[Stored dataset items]
□ □ □ □ □
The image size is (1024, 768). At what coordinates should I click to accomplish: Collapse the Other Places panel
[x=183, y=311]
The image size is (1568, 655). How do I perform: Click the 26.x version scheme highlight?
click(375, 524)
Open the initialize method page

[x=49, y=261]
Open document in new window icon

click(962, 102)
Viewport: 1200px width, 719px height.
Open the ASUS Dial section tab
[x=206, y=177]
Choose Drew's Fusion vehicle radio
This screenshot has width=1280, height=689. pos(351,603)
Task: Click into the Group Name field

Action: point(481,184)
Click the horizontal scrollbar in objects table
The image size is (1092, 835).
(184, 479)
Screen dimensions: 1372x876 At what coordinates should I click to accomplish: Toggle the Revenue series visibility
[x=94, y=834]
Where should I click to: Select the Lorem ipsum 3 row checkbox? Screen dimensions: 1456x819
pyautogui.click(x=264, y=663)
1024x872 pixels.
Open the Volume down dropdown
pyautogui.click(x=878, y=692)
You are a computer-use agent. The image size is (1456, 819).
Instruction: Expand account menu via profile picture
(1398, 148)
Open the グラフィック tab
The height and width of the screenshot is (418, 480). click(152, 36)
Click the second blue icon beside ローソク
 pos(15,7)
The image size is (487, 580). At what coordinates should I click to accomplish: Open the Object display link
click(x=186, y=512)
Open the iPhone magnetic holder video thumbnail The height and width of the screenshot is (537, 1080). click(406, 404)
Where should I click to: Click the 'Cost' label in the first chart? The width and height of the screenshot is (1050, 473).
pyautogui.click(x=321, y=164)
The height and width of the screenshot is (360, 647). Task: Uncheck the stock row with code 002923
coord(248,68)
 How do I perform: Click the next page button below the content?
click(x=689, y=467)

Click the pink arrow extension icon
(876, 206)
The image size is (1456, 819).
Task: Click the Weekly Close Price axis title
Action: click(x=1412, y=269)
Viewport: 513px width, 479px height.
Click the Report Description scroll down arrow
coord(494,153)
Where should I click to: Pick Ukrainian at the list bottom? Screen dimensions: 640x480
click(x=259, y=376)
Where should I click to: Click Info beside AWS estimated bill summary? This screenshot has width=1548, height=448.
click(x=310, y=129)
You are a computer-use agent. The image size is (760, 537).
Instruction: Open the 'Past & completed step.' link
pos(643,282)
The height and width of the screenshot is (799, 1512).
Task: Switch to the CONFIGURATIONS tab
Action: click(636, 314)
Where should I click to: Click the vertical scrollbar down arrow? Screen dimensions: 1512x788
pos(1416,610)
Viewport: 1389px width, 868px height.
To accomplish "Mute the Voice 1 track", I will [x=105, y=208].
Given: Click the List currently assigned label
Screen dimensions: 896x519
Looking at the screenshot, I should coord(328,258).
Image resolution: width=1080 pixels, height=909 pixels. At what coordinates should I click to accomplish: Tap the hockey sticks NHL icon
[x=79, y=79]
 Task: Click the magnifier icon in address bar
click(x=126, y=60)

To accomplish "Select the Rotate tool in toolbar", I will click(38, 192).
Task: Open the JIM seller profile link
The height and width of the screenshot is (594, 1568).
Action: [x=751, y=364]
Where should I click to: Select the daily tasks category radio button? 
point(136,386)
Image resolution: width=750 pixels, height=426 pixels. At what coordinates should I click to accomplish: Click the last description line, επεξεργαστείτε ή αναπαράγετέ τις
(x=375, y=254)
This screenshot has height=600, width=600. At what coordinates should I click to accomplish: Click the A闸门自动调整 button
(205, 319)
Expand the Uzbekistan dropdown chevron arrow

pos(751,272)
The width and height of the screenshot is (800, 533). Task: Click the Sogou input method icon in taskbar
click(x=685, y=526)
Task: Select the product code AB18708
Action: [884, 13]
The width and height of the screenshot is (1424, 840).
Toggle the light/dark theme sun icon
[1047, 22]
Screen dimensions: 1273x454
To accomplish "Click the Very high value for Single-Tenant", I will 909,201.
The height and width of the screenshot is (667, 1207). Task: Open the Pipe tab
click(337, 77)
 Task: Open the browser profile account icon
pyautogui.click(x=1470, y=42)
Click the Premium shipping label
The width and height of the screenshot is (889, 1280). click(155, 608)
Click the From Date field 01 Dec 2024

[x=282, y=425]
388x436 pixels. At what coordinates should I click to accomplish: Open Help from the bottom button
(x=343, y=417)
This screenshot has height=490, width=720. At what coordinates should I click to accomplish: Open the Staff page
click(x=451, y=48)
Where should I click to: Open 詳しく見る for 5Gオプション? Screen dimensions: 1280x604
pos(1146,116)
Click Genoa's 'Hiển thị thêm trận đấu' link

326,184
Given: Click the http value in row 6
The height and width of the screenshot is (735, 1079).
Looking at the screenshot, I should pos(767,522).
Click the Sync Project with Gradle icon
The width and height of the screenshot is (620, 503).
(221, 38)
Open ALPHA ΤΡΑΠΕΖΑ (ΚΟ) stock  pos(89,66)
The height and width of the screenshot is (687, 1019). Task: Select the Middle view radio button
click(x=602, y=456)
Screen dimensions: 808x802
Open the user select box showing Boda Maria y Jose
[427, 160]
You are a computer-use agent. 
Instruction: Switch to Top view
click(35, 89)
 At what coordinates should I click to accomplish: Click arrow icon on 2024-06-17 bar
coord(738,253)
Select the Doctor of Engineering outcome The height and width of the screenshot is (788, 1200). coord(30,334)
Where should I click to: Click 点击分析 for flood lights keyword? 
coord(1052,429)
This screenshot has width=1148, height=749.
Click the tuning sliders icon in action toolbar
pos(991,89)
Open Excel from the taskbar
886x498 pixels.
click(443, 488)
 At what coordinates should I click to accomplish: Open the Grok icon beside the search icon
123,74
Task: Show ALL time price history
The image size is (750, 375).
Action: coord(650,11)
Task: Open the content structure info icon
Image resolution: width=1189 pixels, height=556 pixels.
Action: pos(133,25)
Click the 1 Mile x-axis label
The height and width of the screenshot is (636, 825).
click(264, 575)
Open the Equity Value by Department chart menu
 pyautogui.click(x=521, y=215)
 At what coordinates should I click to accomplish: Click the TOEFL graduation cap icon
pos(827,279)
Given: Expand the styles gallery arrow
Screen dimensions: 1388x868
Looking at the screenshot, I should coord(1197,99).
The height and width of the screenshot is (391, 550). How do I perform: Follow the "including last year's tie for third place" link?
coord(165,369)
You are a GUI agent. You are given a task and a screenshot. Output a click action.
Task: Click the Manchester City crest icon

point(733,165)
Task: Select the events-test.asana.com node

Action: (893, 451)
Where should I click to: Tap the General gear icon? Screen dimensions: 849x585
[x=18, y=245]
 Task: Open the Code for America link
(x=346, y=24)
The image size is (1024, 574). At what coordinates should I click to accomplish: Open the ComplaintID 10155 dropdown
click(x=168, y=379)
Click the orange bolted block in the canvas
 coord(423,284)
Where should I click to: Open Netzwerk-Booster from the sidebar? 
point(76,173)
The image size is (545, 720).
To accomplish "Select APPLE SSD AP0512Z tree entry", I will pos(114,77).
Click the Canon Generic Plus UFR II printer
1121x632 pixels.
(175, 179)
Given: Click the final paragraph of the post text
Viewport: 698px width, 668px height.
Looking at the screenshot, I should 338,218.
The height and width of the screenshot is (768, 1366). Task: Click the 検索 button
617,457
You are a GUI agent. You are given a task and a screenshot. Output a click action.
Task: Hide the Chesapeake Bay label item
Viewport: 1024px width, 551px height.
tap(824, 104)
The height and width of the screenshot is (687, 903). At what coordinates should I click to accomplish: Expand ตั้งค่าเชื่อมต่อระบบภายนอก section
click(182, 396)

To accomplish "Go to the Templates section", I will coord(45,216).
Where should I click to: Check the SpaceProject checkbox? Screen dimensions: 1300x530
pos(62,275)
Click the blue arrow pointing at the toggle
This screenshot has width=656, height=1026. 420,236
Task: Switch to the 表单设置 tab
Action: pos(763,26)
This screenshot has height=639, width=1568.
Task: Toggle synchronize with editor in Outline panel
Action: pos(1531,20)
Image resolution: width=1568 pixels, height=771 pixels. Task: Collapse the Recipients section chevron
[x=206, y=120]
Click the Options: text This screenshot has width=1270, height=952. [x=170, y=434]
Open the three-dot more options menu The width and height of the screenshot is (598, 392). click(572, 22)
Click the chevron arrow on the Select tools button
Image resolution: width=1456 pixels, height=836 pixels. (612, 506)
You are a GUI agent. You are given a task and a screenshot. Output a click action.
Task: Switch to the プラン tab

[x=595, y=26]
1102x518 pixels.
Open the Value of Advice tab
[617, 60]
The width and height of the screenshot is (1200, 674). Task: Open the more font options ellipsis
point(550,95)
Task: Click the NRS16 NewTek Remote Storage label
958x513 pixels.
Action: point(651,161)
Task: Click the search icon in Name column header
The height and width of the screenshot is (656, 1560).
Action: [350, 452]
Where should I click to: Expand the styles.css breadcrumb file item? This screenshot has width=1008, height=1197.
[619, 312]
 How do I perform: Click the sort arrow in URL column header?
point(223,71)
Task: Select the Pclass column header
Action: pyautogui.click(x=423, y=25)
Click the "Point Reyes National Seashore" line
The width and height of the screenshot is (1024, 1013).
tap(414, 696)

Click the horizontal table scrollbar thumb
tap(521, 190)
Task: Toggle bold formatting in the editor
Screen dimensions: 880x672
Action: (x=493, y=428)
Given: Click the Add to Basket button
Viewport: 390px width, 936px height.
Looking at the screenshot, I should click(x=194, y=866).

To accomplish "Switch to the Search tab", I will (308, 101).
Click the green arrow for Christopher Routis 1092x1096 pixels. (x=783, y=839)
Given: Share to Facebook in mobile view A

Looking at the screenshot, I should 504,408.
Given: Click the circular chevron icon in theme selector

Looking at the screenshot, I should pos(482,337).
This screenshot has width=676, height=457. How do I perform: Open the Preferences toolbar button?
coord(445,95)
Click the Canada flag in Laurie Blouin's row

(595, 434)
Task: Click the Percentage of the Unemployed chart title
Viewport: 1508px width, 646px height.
□ □ □ □ □
Please rewrite the stretch from the line containing "will (308, 101)." through the end of the records as a numbered list, omitting any blank lines.

(WRITTEN SOLUTION)
1. To accomplish "Switch to the Search tab", I will (308, 101).
2. Click the green arrow for Christopher Routis 1092x1096 pixels. (x=783, y=839)
3. Given: Share to Facebook in mobile view A
4. Looking at the screenshot, I should 504,408.
5. Given: Click the circular chevron icon in theme selector
6. Looking at the screenshot, I should pos(482,337).
7. This screenshot has width=676, height=457. How do I perform: Open the Preferences toolbar button?
8. coord(445,95)
9. Click the Canada flag in Laurie Blouin's row
10. (595, 434)
11. Task: Click the Percentage of the Unemployed chart title
12. Viewport: 1508px width, 646px height.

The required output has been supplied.